Entre flux gigantesques de voyageurs, tensions ponctuelles et incidents du quotidien, la gare de la Part-Dieu est devenue un véritable mini-aéroport terrestre. Et pour renforcer la sécurité, les agents de la sûreté ferroviaire SNCF pourront désormais porter des pistolets à impulsion électrique, plus connus sous le nom de Tasers.
La mesure a été officialisée par un arrêté publié au Journal officiel ce dimanche. La gare de Lyon-Part-Dieu fait partie des quelques gares retenues pour cette expérimentation nationale, aux côtés de grandes infrastructures comme les gares Saint-Lazare, Austerlitz, de Rennes ou encore encore de Marseille Saint-Charles. L’objectif affiché : offrir un outil supplémentaire aux agents confrontés à des situations potentiellement dangereuses lors de leurs interventions.
Un dispositif très encadré
Pas question pour autant de transformer les quais lyonnais en remake discret de Robocop. L’expérimentation reste très limitée et strictement réglementée. Seulement 10 % maximum des agents de sûreté pourront être équipés de Tasers. À l’échelle nationale, cela représente environ 300 agents sur les 3 000 membres du service de surveillance générale de la SNCF.

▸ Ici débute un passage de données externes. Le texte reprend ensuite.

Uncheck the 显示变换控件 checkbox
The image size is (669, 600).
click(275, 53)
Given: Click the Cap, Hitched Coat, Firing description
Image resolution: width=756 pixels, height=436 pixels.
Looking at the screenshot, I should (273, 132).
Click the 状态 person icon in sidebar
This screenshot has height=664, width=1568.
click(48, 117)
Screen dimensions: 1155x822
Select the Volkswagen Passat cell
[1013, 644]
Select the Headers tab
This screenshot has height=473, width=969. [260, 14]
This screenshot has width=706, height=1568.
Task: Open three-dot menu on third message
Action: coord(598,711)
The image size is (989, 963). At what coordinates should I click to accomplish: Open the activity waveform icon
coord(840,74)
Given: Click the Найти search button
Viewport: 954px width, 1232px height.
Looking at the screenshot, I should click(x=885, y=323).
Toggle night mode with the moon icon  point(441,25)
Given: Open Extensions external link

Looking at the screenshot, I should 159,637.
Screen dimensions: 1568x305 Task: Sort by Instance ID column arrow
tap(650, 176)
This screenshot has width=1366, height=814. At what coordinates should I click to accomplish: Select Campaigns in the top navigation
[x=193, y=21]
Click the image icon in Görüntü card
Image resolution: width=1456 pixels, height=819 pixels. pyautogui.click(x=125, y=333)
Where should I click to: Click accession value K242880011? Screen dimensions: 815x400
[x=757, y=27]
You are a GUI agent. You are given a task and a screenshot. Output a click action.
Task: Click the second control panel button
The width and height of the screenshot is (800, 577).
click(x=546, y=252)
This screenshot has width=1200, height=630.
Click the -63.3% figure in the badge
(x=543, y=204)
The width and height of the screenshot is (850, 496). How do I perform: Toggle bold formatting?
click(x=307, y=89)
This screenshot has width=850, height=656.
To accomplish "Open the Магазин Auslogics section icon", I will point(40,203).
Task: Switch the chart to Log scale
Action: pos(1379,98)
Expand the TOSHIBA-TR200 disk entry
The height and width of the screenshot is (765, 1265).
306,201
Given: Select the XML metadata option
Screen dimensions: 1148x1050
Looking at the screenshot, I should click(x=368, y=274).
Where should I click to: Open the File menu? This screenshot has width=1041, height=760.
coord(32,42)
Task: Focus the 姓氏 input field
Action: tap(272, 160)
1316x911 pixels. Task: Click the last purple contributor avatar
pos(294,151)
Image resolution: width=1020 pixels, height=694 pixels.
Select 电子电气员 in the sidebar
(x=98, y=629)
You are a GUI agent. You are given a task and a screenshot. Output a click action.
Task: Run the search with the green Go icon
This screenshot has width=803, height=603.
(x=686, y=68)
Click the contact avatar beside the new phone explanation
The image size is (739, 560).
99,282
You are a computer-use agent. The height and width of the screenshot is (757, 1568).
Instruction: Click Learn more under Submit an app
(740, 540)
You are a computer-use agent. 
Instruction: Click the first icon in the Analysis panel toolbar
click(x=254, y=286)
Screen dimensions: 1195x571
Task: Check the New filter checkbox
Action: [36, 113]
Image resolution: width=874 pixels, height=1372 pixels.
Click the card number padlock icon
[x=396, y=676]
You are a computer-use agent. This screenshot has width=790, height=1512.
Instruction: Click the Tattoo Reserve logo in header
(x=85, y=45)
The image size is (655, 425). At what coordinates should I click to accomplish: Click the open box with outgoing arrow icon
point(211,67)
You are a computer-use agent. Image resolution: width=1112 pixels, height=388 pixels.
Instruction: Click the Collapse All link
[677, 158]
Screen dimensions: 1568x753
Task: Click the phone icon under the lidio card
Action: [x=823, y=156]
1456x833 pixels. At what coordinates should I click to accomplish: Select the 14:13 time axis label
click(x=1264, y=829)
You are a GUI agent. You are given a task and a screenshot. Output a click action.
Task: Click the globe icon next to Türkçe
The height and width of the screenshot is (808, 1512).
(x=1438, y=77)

L’utilisation du Taser est également encadrée par plusieurs restrictions précises. L’arrêté interdit notamment son usage contre des enfants, des femmes manifestement enceintes ou comme arme de contact rapproché. Un rapport final devra ensuite évaluer les effets du dispositif sur les interventions, les patrouilles et les accidents en service.
Une mesure issue de la loi sur la sûreté dans les transports
Cette expérimentation s’inscrit dans le cadre de la loi sur la sûreté dans les transports adoptée le 28 avril 2025. Un texte porté par Philippe Tabarot, après plusieurs débats autour de la sécurité dans les gares et les transports publics. Initialement censurée pour vice de forme par le Conseil constitutionnel, la mesure revient aujourd’hui par voie réglementaire avec cette phase de test de trois ans.